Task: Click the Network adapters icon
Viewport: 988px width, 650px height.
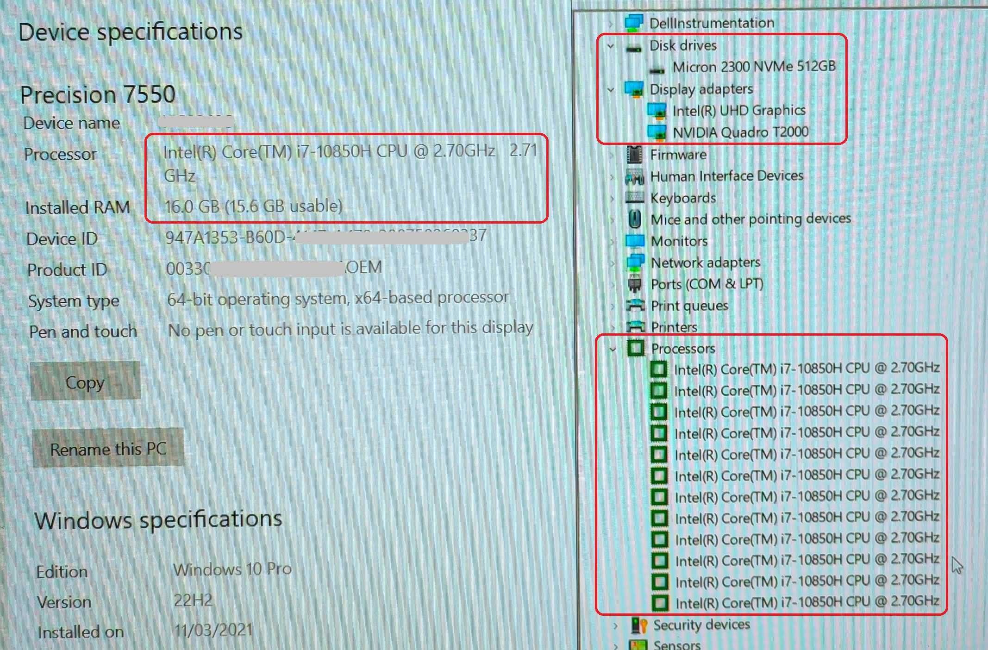Action: click(635, 263)
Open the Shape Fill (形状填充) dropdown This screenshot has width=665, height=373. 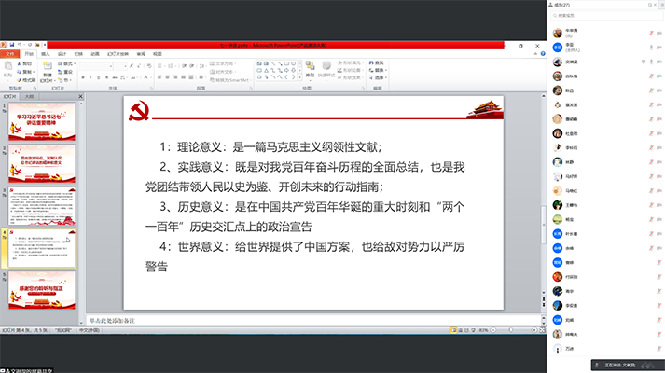353,62
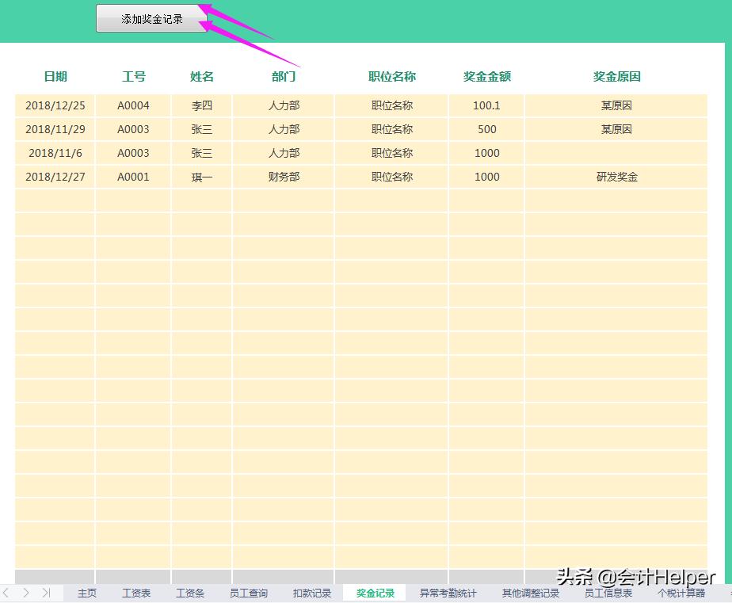This screenshot has height=603, width=732.
Task: Select the 奖金金额 column header
Action: coord(486,77)
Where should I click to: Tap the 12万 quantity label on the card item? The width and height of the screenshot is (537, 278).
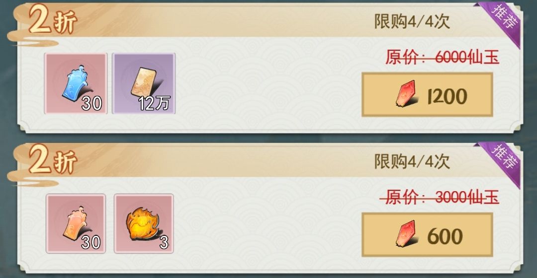(155, 103)
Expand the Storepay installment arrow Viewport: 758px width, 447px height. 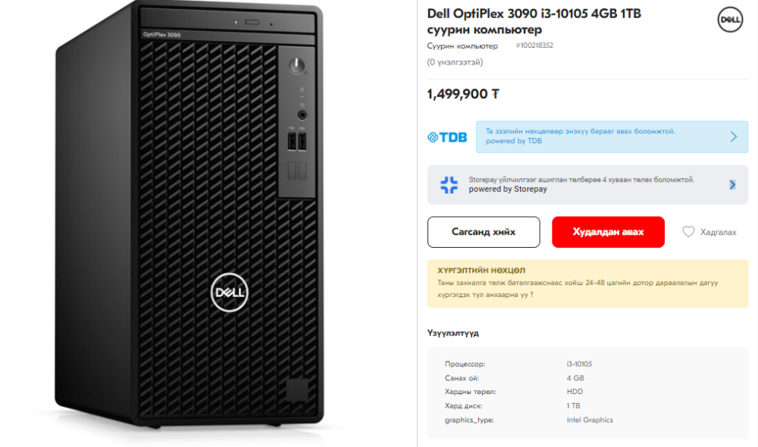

• TASK DIRECTIONS:
From the line containing "Where should I" to the final line above, both included, transcribe every line exactly and leave all pictures out.

• YOUR SOLUTION:
Where should I click to: Tap the 12万 quantity label on the card item? The width and height of the screenshot is (537, 278).
(155, 103)
Expand the Storepay installment arrow Viewport: 758px width, 447px height. 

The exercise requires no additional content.